## TEXT SEGMENT

# Kato Kurouchi vs. Kasumi



## Logan A. (Jan 16, 2022)

Hey guys! I have a quick question pertaining to some of the very popular yet elusive Kato knives. I’ll put it simply in the context of Gyutos to make things easy.

I’ve noticed that most knife makers will price their Kurouchi knives lower than their polished Kasumi knives. This is due to the lack of finishing work required. But with Kato gyutos it seems that it’s the opposite in terms of the second hand market. A Kurouchi Kato goes for far more than a Kasumi Kato, sometimes nearly $1000 more. Why is the price so different? I’m sure there’s plenty of reasons and factors that I haven’t considered. I’m just hoping some of my fellow KKF members on here can clear it up. Thanks!


----------



## khashy (Jan 16, 2022)

Very simple reason; There are far less KU Katos around. The usual sources of these blades also price them higher, so the KUs end up at the price they’re at


----------



## Logan A. (Jan 16, 2022)

khashy said:


> Very simple reason; There are far less KU Katos around. The usual sources of these blades also price them higher, so the KUs end up at the price they’re at


Ahhh Classic case of exclusivity. I thought maybe there could have been a functional reason. Good to know. thanks for the info!


----------



## Iggy (Jan 17, 2022)

Performancewise... Kasumi...

Looks and aesthetics (at least for me)... Kurouchi


----------



## Gjackson98 (Jan 18, 2022)

Based on the few Katos I have owned, performance-wise:
KU WH > Kasumi STD > Kasumi WH > KU STD 
For looks, you deserve better


----------



## Iggy (Jan 19, 2022)

Gjackson98 said:


> Based on the few Katos I have owned, performance-wise:
> KU WH > Kasumi STD > Kasumi WH > KU STD
> For looks, you deserve better



Interesting, how you would define performance? From my perspective, it would be:

grind/profile:

WH > Morihei > STD

edge retention and stability

BLUE (morihei) > STD White >>>> WH 

_Edit: My WH were 4 years+ old..._


----------



## Corradobrit1 (Jan 19, 2022)

Everyone has different experiences. Personally I found the B#2 (Ku STD and Ku WH) much chippier than the original mystery white WH Migaki. Haven't used my B#2 Migaki yet.


----------



## big_adventure (Jan 19, 2022)

I have but one Kato, a kasumi Morihei in blue #2, and it's my favorite knife to use, bar none. 

I generally like the look of kurouchi knives, but don't like the fragility of the surface in use. Some ku finishes are more durable than others, but none are remotely as durable _or _as fixable as a kasumi finish. That said, I believe that I don't care as much about the nonfunctional appearance of my knives as many others do. I groud the ku completely off of a Shig to thin that pig massively.

## EXERCISE INSTRUCTIONS
Rename "B#2" to "Blue #2" in the passage of the Kato knife thread starting at "## Corradobrit1 (Jan" and ending at "B#2 Migaki yet.", and write out that passage. The lines that come next are separate material and have no connection to the Kato knife thread.

## RECORDS
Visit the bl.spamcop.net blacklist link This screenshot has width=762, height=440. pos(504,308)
==
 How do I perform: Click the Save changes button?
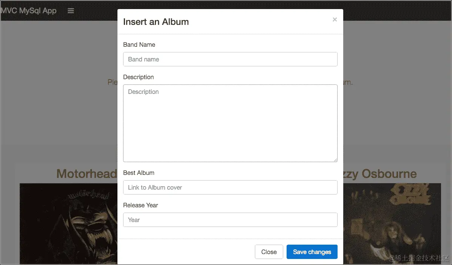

## WRITTEN ANSWER
## Corradobrit1 (Jan 19, 2022)

Everyone has different experiences. Personally I found the Blue #2 (Ku STD and Ku WH) much chippier than the original mystery white WH Migaki. Haven't used my Blue #2 Migaki yet.